The consideration of solar spectroscopic observations having taught us to interpret the language of the stars, we can return to the solution of the questions proposed in the beginning, and frequently alluded to in the preceding pages concerning stellar spectra. We shall begin our explanation from the second stellar type, because the appearance of this type being altogether similar to that of our sun, nothing further need be added regarding these stars, as the temperature and pressure of their gases must be about the same as for the sun.

In the first type considerable variety is noted. We remarked that the stars of this group, when examined with the spectroscope, present a spectrum bearing large ill-defined lines of hydrogen. absorption, while but few metallic lines make their appearance; therefore their gaseous atmosphere must be subject to a higher temperature and a greater pressure than in the second group. Their absorbing metallic lines are also fewer, and often not easily detected, a phenomenon which Fr. Secchi attributed to the dense atmosphere through which the lines are seen. If we should admit, for the moment, Lockyer's late theory regarding the so-called chemical elements as founded on fact, the increase in the width of the lines should be explained by the high temperature of the gases surrounding the stars of the first group,-a temperature capable of decomposing the metals, which, according to him, are reduced

to simpler substances, especially to hydrogen. But, whatever be said on this point, it is evident that there exists no marked difference between the stars of the first and second groups. They gradually pass from one into the other.

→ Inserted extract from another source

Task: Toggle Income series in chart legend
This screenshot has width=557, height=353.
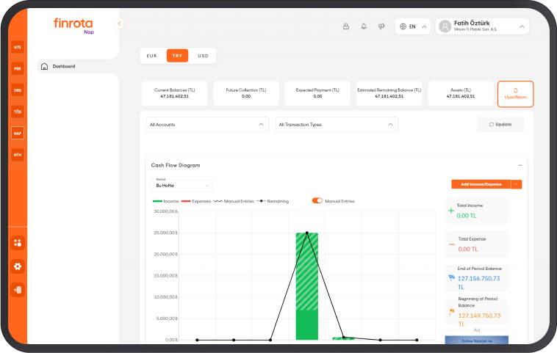Action: 165,200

A similar gradation or connecting link is noted between the other two groups. The stars of these third and fourth types give indications of a comparatively lower temperature than that to which those of the first and second types are subject, the temperature decreasing from the first to the fourth. The spectra of the third and fourth groups of stars are comparable, as stated above, to that of nitrogen; that is, they are fluted. This appearance, according to the recent researches of Frankland, Lockyer, and others, seems to be owing to the presence of compound bodies not raised to a high temperature. If, in fact, the electric spark be passed through a compound body without raising the temperature sufficiently to decompose it, the spectrum produced will be composed of fluted spaces or band lines. In this respect nitrogen behaves like a compound body. If the temperature increase while the spark is passing, then, at the moment of decomposition, the spectrum changes, and, as a rule, the spectrum of the metal present becomes predominant. This being the case, it may be asked what compounds give spectra resembling the spectra produced by the stars of the third and fourth types? Fr. Secchi found-and so far as we know at the present writing the result of his experiments has not been denied that the spectrum of benzine, or, in general, of the carbon compounds, is ŝimilar to those given by these stars. It is next to impossible, however, to define which of the carbon spectra in particular corresponds to each star, as the appearances of the carbon spectra vary considerably under different circumstances. The main difference, however, between the spectra of the third and fourth types seems to be that those of the fourth are bright band spectra, while those of the third contain absorption lines. Admitting this distinction, we can regard the third type as made up of stars whose brilliant portion-the photosphere-is surrounded by compound bodies which, absorbing a portion of the stellar light, produce fluted spectra. These compound bodies could not be present were the temperature as high as it is in the stars of the first and second groups. The spectra of the fourth group show that the light of these stars arises principally from the radiation of compound gases, whose temperature, therefore, must be lower still than that of the preceding type.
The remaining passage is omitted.